The plot-of-the-week is... simple enough. We get a fake-out with Godspeed, who turns out to be just another random mysterious impostor, although we do get a pretty awesome sequence with Flash clothes-lining him. The actual threat of this episode is in fact Chester "Chunk" Runk, a kid who accidentally became comatose thanks to an experiment gone wrong, and his mind ends up manifesting black holes in Central City. We get some neat effects, and a glorious, glorious usage of Queen's Flash Gordon Theme, and Chester does seem like he might be a potential new supporting character for the future, but it's... it's kind of just another superhero plot, y'know?
Meanwhile, Caitlin ends up dealing with Killer Frost incontinence, and I do really appreciate that it ended up being Ralph that correctly guesses that Killer Frost is kinda being tsundere about wanting to live her own life, and both Caitlin and Frost end up agreeing very happily to share their body, which is neat, well-acted and all, but at the same time, does really feel like we're retreading some old ground. At least Killer Frost got a sweet, sweet new costume out of it. Caitlin and Frost's dialogue have always been hit-and-miss, and I do hope that this new cooperation between the two is going to finally be the dart that sticks as far as this take on the character goes.
The other big Caitlin thing, of course, is her former colleague, Ramsey Rosso (played by Heroes veteran Sendhil Ramamurthy), who is certainly going to be a main character going forward. Initially being portrayed as a grieving son who refuses to accept his mother's death, he turns out to be trying to find a cure for his family's blood disease, and ends up experimenting with dark matter, which transforms him into a monstrous metahuman at the end of the episode. Our new big bad, or an arc villain?
Ultimately, I do sound a bit too negative, I feel, because it's ultimately a very solid season premiere. I just am afraid that this season will end up like all the previous ones before it, so I'm tempering my expectations a lot. The cast, at the very least, was absolutely fantastic, and I was genuinely surprised to see Carlos Valdez still sticking around as Cisco considering there were so many hints throughout the previous season that he was going to leave. We'll see how things play out from here on out, and we'll see just how my schedule will allow me to catch up with any of these superhero stuff, because, honestly, at the rate my IRL schedule is going, I'm not sure I'll be able to watch any of these in a timely fashion.
DC Easter Eggs Corner:
- Opal City is the hometown most associated with the DC superhero Starman, but the Elongated Man also operates out of that city in the comics. Ralph client, Sue Dearbon, as we've mentioned in season 5, is his comic-book counterpart's wife.

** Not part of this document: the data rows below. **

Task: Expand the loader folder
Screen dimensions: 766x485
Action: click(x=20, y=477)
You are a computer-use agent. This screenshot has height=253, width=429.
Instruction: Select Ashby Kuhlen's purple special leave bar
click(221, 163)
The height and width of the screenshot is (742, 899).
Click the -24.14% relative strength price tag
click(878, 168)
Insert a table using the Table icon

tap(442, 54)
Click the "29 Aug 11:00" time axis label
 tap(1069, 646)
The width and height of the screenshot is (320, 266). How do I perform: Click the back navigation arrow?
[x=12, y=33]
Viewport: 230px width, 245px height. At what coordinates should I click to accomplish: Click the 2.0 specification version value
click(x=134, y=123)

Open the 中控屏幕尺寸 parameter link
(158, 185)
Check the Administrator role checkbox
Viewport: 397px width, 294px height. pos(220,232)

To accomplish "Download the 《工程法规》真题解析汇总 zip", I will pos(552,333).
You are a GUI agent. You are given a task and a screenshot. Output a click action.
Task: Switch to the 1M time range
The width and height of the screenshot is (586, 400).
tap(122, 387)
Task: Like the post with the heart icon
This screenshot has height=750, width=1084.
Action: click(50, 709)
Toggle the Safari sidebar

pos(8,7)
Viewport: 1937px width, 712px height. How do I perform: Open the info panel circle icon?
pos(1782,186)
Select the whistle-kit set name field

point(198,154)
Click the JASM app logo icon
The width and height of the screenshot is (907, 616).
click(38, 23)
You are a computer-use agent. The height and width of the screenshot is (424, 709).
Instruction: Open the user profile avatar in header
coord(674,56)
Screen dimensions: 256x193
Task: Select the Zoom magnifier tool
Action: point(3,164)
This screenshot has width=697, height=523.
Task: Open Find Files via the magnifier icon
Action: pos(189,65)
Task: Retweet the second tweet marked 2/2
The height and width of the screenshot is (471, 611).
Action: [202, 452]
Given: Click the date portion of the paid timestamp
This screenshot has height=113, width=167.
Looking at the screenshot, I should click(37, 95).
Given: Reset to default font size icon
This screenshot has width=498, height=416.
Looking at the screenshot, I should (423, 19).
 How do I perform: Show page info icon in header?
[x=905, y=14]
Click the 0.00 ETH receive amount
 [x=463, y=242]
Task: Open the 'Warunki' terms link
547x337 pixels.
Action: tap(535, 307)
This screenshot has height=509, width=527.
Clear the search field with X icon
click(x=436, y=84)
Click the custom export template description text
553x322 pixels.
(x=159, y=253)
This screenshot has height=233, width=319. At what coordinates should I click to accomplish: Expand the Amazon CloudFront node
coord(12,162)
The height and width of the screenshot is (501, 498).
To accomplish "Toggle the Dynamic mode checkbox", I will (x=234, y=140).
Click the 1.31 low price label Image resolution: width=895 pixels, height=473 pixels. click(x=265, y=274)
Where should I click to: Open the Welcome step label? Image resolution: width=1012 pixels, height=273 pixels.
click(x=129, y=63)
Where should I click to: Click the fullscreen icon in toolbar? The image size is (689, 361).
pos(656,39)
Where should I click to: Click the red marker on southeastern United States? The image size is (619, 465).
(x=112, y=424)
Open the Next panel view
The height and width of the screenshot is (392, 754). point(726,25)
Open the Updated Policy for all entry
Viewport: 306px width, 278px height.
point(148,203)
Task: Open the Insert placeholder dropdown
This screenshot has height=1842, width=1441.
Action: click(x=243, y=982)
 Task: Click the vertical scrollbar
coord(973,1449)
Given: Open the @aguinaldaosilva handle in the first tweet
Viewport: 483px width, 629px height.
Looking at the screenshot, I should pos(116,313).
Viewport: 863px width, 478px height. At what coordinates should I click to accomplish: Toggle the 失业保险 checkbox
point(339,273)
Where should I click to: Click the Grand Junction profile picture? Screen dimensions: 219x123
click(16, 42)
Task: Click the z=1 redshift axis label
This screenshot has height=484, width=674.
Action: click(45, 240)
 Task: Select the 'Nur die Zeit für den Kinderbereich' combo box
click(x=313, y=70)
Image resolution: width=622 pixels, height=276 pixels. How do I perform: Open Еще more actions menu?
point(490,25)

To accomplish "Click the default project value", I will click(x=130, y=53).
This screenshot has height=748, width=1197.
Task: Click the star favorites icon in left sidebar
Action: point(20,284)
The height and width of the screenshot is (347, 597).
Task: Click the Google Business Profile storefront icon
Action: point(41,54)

- Chester P. Runk, a.k.a. Chunk, is an ally of the Flash associated with the 80's-90's run starring Wally West, a scientist who was transformed into a living black hole due to an experiment, and ended up initially abusing his powers before eventually being befriended by the Flash, who convinced him to release the people he had trapped within his personal black hole.
- Ramsey Rosso, a.k.a. Bloodwork, is a relatively new villain, introduced in 2017 as part of the Rebirth reboot, where he was a hemophiliac who ended up experimenting with his own blood to find a cure, only to gain blood-manipulating superpowers in the process.